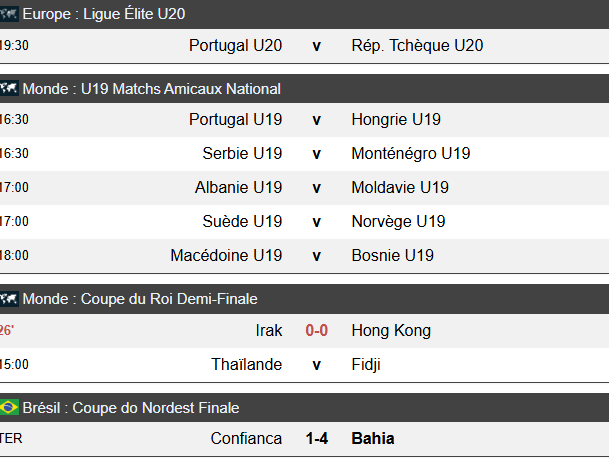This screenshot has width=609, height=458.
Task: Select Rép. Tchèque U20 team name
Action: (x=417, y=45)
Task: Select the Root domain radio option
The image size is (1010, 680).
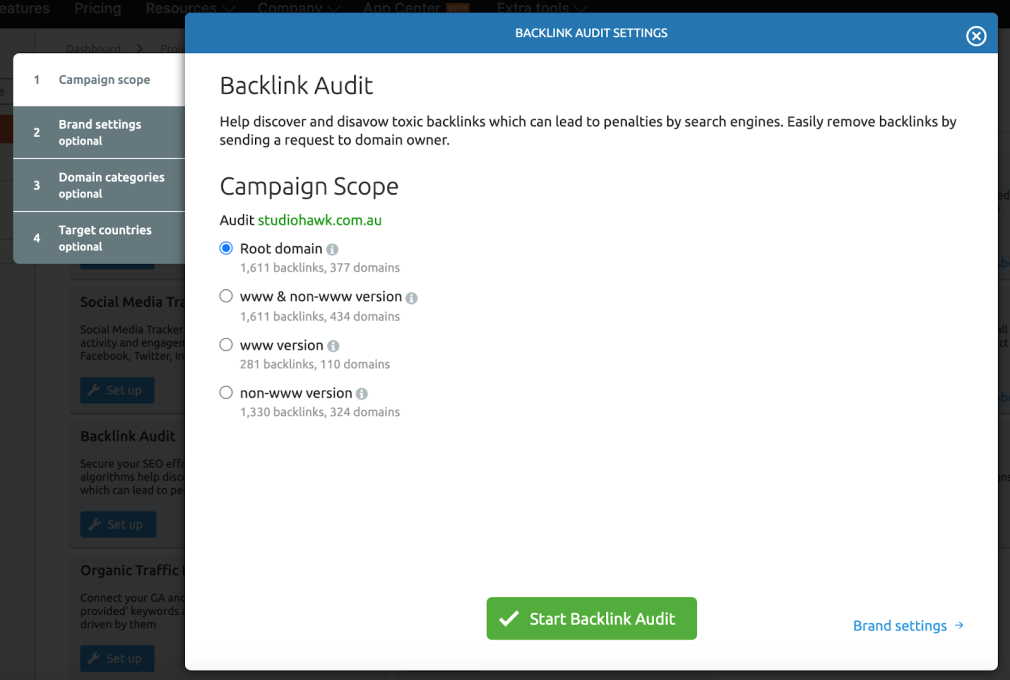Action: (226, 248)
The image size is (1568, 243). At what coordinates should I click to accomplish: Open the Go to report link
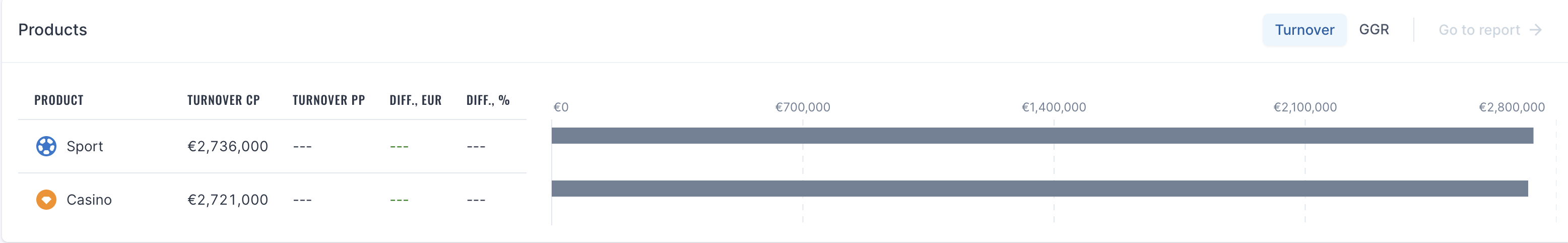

+-------+

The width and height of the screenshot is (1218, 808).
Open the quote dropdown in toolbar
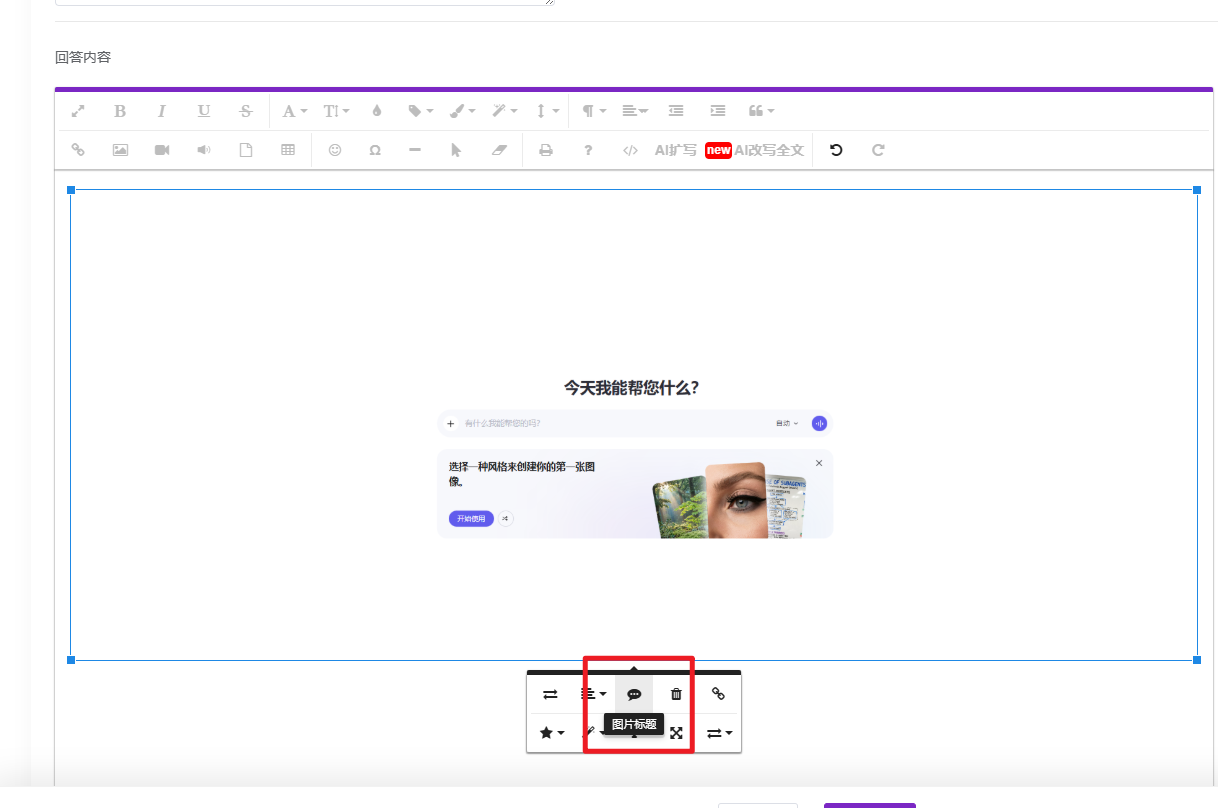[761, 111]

+-------+

Problem to solve
In the entries above, every line from the line with "Task: Select the Root domain radio option" to the line with "The image size is (1568, 243)." is to be printed exactly, with both ends included and pictures excluded.

Finished exercise
Task: Select the Root domain radio option
The image size is (1010, 680).
Action: (226, 248)
The image size is (1568, 243). At what coordinates should I click to accomplish: Open the Go to report link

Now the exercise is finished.